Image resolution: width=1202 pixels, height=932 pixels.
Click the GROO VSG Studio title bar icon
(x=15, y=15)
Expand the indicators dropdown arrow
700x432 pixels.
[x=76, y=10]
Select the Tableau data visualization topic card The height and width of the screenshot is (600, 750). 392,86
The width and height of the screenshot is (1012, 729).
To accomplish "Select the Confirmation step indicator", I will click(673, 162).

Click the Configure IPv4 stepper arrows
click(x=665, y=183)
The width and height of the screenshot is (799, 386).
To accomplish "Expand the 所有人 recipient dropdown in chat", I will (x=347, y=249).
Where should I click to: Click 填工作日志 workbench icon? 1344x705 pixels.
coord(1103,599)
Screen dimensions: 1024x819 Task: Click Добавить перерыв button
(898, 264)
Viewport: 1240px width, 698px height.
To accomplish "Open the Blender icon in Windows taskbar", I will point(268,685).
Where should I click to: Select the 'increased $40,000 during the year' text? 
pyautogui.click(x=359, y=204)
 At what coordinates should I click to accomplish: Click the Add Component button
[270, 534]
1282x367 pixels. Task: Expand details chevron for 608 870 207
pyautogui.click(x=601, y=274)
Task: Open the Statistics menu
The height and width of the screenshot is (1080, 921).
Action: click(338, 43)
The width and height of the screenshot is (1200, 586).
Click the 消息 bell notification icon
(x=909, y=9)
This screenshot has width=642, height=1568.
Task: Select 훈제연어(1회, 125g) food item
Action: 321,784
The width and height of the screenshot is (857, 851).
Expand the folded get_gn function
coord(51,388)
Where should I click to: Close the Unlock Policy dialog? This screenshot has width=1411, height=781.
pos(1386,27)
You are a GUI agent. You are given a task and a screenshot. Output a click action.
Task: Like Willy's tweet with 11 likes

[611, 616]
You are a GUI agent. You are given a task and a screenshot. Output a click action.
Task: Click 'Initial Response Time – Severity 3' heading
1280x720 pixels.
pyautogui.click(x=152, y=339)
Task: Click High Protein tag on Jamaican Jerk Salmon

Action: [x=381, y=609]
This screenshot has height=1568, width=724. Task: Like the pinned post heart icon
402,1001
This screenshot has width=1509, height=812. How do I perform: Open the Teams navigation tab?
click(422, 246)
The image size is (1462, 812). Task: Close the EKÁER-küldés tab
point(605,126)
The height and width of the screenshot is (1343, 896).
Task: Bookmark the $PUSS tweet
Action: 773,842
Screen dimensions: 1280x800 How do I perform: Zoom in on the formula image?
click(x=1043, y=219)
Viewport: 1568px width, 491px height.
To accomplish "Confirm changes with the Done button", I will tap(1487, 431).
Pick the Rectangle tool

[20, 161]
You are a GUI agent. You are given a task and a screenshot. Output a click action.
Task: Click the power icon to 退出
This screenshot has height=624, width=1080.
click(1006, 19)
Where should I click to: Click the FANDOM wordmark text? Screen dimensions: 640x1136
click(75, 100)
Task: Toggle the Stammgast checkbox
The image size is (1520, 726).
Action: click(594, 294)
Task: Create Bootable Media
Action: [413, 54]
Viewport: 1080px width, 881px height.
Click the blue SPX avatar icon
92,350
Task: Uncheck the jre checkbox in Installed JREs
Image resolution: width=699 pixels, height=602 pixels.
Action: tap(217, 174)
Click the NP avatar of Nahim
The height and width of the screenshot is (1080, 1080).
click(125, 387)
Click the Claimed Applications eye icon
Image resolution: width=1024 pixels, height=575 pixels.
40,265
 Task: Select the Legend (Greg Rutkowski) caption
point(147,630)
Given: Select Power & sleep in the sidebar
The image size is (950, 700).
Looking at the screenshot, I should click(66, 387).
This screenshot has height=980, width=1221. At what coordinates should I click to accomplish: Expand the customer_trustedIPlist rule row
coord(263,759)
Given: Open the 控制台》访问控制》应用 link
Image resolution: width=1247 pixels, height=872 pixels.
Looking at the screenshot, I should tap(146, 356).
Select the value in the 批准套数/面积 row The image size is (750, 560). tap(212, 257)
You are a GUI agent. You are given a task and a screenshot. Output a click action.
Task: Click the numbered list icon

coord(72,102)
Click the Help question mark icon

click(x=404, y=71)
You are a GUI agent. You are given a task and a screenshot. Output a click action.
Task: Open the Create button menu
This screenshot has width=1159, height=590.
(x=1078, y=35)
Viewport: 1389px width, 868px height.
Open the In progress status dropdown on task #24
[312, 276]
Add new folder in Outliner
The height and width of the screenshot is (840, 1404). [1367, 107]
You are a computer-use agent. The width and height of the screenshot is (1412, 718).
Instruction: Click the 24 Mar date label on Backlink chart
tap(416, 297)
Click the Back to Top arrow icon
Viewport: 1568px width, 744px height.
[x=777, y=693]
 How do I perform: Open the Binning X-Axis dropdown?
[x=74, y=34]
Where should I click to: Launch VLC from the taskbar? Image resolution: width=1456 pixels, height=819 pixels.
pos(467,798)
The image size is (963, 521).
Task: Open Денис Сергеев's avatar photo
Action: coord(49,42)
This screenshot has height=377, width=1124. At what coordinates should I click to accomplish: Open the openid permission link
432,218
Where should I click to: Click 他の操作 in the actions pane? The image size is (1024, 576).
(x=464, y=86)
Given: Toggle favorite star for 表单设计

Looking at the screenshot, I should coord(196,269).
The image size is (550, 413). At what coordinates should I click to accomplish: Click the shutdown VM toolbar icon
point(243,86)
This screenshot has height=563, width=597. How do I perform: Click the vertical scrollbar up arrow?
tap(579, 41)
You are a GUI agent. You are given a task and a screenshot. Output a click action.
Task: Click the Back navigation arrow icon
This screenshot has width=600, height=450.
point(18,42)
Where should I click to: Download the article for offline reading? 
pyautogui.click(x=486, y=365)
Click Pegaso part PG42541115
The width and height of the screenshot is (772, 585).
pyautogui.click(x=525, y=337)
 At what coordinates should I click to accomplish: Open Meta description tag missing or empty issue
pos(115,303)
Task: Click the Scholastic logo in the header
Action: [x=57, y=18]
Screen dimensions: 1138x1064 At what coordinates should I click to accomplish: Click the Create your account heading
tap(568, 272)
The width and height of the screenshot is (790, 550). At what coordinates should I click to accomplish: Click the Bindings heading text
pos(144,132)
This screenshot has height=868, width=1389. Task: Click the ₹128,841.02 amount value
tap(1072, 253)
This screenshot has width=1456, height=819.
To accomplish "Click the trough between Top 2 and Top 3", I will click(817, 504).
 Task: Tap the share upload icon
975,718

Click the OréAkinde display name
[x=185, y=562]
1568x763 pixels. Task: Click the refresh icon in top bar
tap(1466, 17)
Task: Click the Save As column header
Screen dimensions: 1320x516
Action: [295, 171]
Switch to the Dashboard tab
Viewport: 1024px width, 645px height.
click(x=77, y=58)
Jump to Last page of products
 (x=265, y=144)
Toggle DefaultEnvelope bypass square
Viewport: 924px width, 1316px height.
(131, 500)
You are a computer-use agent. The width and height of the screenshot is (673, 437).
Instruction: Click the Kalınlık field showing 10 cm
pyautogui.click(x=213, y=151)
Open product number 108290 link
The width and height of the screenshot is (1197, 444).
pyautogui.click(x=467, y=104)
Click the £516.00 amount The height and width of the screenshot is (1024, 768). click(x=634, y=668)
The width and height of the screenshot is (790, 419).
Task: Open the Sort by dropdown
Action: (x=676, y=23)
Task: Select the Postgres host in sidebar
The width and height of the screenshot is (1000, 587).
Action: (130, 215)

·····

_Exercise_. Copy every line in the records above that contains the word "sidebar".

_Solution to the problem_.
Given: Select Power & sleep in the sidebar
Task: Select the Postgres host in sidebar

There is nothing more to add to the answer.